Please reproduce every entry below without omitting a single line.

---------------

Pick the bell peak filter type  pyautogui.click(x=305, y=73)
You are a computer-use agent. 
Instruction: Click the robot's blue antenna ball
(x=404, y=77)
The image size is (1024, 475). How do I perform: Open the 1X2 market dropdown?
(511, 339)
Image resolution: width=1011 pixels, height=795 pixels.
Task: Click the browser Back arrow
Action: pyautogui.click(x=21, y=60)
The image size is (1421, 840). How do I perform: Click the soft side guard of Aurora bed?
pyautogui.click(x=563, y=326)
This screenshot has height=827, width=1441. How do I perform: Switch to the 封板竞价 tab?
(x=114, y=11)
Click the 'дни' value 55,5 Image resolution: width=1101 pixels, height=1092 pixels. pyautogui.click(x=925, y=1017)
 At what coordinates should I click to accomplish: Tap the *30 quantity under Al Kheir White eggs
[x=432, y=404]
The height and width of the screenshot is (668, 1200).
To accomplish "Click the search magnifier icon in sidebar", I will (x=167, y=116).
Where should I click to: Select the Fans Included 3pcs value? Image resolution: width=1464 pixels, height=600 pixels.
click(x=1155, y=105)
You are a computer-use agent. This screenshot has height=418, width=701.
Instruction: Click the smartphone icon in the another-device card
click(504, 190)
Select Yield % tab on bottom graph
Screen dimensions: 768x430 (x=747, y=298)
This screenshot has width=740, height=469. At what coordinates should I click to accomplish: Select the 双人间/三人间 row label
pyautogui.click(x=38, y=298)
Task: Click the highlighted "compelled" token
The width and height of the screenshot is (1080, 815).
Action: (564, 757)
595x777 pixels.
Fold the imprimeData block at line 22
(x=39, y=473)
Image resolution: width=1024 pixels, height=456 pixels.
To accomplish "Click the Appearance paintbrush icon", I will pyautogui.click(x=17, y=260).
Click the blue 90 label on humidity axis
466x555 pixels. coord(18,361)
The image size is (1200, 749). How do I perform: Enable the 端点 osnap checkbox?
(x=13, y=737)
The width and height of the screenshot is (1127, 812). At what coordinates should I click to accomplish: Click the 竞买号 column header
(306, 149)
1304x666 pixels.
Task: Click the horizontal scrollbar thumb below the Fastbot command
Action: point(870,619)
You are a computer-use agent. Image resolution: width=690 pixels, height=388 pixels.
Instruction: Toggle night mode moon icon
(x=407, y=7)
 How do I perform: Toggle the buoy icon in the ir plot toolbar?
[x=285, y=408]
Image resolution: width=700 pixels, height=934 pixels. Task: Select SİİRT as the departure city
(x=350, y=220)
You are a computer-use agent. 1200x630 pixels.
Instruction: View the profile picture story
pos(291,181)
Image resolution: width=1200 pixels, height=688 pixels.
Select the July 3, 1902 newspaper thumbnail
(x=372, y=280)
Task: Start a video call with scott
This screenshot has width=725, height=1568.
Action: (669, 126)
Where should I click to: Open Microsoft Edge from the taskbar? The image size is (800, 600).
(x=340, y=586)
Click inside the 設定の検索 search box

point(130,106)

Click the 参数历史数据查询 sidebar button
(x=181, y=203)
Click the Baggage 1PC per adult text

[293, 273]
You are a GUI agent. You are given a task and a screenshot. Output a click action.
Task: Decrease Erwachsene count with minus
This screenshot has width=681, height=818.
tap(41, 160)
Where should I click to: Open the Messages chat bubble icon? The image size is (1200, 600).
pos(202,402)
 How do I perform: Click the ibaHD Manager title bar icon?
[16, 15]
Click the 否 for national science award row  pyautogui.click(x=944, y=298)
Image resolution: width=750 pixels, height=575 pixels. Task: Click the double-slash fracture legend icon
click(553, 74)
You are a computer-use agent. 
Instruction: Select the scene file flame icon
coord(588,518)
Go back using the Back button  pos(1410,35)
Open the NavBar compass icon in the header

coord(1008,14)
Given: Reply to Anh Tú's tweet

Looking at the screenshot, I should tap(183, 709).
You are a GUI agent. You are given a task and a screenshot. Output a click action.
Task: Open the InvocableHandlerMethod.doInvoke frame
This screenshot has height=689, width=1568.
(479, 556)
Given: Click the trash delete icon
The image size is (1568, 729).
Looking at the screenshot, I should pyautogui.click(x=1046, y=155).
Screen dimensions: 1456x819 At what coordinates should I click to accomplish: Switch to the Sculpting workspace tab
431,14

---------------

## Exercise solution
Pick the bell peak filter type  pyautogui.click(x=305, y=73)
You are a computer-use agent. 
Instruction: Click the robot's blue antenna ball
(x=404, y=77)
The image size is (1024, 475). How do I perform: Open the 1X2 market dropdown?
(511, 339)
Image resolution: width=1011 pixels, height=795 pixels.
Task: Click the browser Back arrow
Action: pyautogui.click(x=21, y=60)
The image size is (1421, 840). How do I perform: Click the soft side guard of Aurora bed?
pyautogui.click(x=563, y=326)
This screenshot has height=827, width=1441. How do I perform: Switch to the 封板竞价 tab?
(x=114, y=11)
Click the 'дни' value 55,5 Image resolution: width=1101 pixels, height=1092 pixels. pyautogui.click(x=925, y=1017)
 At what coordinates should I click to accomplish: Tap the *30 quantity under Al Kheir White eggs
[x=432, y=404]
The height and width of the screenshot is (668, 1200).
To accomplish "Click the search magnifier icon in sidebar", I will (x=167, y=116).
Where should I click to: Select the Fans Included 3pcs value? Image resolution: width=1464 pixels, height=600 pixels.
click(x=1155, y=105)
You are a computer-use agent. This screenshot has height=418, width=701.
Instruction: Click the smartphone icon in the another-device card
click(504, 190)
Select Yield % tab on bottom graph
Screen dimensions: 768x430 (x=747, y=298)
This screenshot has width=740, height=469. At what coordinates should I click to accomplish: Select the 双人间/三人间 row label
pyautogui.click(x=38, y=298)
Task: Click the highlighted "compelled" token
The width and height of the screenshot is (1080, 815).
Action: (564, 757)
595x777 pixels.
Fold the imprimeData block at line 22
(x=39, y=473)
Image resolution: width=1024 pixels, height=456 pixels.
To accomplish "Click the Appearance paintbrush icon", I will pyautogui.click(x=17, y=260).
Click the blue 90 label on humidity axis
466x555 pixels. coord(18,361)
The image size is (1200, 749). How do I perform: Enable the 端点 osnap checkbox?
(x=13, y=737)
The width and height of the screenshot is (1127, 812). At what coordinates should I click to accomplish: Click the 竞买号 column header
(306, 149)
1304x666 pixels.
Task: Click the horizontal scrollbar thumb below the Fastbot command
Action: point(870,619)
You are a computer-use agent. Image resolution: width=690 pixels, height=388 pixels.
Instruction: Toggle night mode moon icon
(x=407, y=7)
 How do I perform: Toggle the buoy icon in the ir plot toolbar?
[x=285, y=408]
Image resolution: width=700 pixels, height=934 pixels. Task: Select SİİRT as the departure city
(x=350, y=220)
You are a computer-use agent. 1200x630 pixels.
Instruction: View the profile picture story
pos(291,181)
Image resolution: width=1200 pixels, height=688 pixels.
Select the July 3, 1902 newspaper thumbnail
(x=372, y=280)
Task: Start a video call with scott
This screenshot has width=725, height=1568.
Action: (669, 126)
Where should I click to: Open Microsoft Edge from the taskbar? The image size is (800, 600).
(x=340, y=586)
Click inside the 設定の検索 search box

point(130,106)

Click the 参数历史数据查询 sidebar button
(x=181, y=203)
Click the Baggage 1PC per adult text

[293, 273]
You are a GUI agent. You are given a task and a screenshot. Output a click action.
Task: Decrease Erwachsene count with minus
This screenshot has width=681, height=818.
tap(41, 160)
Where should I click to: Open the Messages chat bubble icon? The image size is (1200, 600).
pos(202,402)
 How do I perform: Click the ibaHD Manager title bar icon?
[16, 15]
Click the 否 for national science award row  pyautogui.click(x=944, y=298)
Image resolution: width=750 pixels, height=575 pixels. Task: Click the double-slash fracture legend icon
click(553, 74)
You are a computer-use agent. 
Instruction: Select the scene file flame icon
coord(588,518)
Go back using the Back button  pos(1410,35)
Open the NavBar compass icon in the header

coord(1008,14)
Given: Reply to Anh Tú's tweet

Looking at the screenshot, I should tap(183, 709).
You are a GUI agent. You are given a task and a screenshot. Output a click action.
Task: Open the InvocableHandlerMethod.doInvoke frame
This screenshot has height=689, width=1568.
(479, 556)
Given: Click the trash delete icon
The image size is (1568, 729).
Looking at the screenshot, I should pyautogui.click(x=1046, y=155).
Screen dimensions: 1456x819 At what coordinates should I click to accomplish: Switch to the Sculpting workspace tab
431,14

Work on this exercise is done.